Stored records
- Opening Delimiter -

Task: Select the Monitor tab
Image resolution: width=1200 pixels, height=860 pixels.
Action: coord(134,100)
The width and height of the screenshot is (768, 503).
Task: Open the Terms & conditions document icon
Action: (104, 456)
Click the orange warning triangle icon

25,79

- Closing Delimiter -

WHAT YOU NEED TO DO: Set down, exactly and only, the lines running from the one holding "Image resolution: width=1200" through the end of the records above, both ends included.

RESPONSE FOR THIS EXERCISE:
Image resolution: width=1200 pixels, height=860 pixels.
Action: coord(134,100)
The width and height of the screenshot is (768, 503).
Task: Open the Terms & conditions document icon
Action: (104, 456)
Click the orange warning triangle icon

25,79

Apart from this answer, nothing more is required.